Text provided:
══════════

He offers a respectful nod to Michael Connelly – to LA crime writing what George Pelecanos is to Washington, or The Wire's David Simon to Baltimore. “I like Michael Connelly a lot, but I don’t write police stories. He does. He knows those kind of cops, he’s been a crime journalist, he has the chops to do that kinda thing. I do the opposite. I’ve spent a lot of time with people who’ve been behind bars.”
For them to take him seriously, Gattis must study and know the defined but evolving culture of the LA crime fraternity inside out. Firstly, the visual: “The days of people buttoning only the top buttons of their flannels is gone… the days of people wearing handkerchiefs out of their pockets has gone. I mean, Hollywood never got the memo, they’re still making dumb movies like that, but it doesn’t exist anymore, not in serious criminal circles.”
Then secondly, the interpersonal: “Trying to catch the word choice, the sentence structure, the rhythm, the clauses… on top of that I would say, listening with my eyes… watching the language of gesture. The more and more time I spend with folks who have been gang affiliated and have lived in that world, there’s what they say, and what they communicate”
An example straight off the page: a climactic moment in Safe centres around a verbal sparring session between two gang captains, both as hard and impenetrable as diamond after years of intense pressure and heat on the South Central streets. Blanco’s name derives from the hue of his knuckles while gripping a bat. Rooster communicates orders in sign language, so his criminal instructions evaporate unrecorded into the ether. Although both are somewhere in their 30s, they're old men in gangster years. While others play chequers against the situations life throws at them, these guys play chess. Instead of pulling guns, Rooster simply asks Blanco:
“So what’s going on with you, big man?”
Rooster’s tone adds all kinds of questions for Blanco. Like, what the fuck were you thinking? Were you feeling bored, or what? Why even do this?

══════════

Saved entries:
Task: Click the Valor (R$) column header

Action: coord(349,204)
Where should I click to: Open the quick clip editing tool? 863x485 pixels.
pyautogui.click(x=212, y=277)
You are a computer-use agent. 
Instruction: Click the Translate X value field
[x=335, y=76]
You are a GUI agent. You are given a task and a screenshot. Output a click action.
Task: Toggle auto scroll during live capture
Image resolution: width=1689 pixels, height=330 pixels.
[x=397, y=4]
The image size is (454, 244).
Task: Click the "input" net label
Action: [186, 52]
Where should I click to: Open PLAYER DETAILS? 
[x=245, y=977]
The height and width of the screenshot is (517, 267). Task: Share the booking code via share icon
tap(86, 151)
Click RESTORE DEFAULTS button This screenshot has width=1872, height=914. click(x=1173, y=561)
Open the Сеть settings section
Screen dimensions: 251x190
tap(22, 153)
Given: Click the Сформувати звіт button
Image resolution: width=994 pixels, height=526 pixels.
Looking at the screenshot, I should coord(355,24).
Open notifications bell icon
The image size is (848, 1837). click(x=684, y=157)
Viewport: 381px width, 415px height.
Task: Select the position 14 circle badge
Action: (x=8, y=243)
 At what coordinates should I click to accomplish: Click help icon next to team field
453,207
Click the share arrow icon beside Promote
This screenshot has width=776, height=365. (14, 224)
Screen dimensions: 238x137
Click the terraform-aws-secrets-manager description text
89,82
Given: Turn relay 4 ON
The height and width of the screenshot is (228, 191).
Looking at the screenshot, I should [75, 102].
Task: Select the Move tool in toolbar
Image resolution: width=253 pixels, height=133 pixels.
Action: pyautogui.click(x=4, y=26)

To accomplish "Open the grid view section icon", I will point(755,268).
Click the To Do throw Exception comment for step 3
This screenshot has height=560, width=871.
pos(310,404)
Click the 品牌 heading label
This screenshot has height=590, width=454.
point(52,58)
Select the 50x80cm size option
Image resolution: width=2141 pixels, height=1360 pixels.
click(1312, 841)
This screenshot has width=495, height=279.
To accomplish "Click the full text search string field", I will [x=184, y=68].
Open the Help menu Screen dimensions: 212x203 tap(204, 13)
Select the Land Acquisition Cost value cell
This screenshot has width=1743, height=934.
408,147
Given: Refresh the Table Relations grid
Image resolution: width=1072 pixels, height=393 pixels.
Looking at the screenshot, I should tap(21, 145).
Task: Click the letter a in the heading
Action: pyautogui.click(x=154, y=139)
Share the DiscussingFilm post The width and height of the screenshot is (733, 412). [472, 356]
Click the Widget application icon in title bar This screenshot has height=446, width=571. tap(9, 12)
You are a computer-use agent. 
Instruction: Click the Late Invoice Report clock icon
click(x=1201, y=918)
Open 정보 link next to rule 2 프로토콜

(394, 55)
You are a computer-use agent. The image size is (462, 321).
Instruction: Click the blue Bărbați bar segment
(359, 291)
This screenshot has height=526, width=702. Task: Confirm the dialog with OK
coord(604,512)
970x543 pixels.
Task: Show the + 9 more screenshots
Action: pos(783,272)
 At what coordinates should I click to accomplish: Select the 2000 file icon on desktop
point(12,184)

══════════

Task instructions:
a) Using the Gattis excerpt, rewrite the paragraph beginning "For them to take him seriously" in fewer words, keeping its main facts.
b) Find each line in the records that contains the string "size", and copy those lines.

Responses per task:
a) To be taken seriously, Gattis must know the defined but changing culture of the LA crime world thoroughly. The first part is appearance. Buttoning only the top buttons of a flannel shirt and letting handkerchiefs hang out of pockets are things of the past. Hollywood still puts them in movies, but serious criminals no longer dress that way.

b)
The image size is (454, 244).
The image size is (848, 1837). click(x=684, y=157)
Select the 50x80cm size option
You are a computer-use agent. The image size is (462, 321).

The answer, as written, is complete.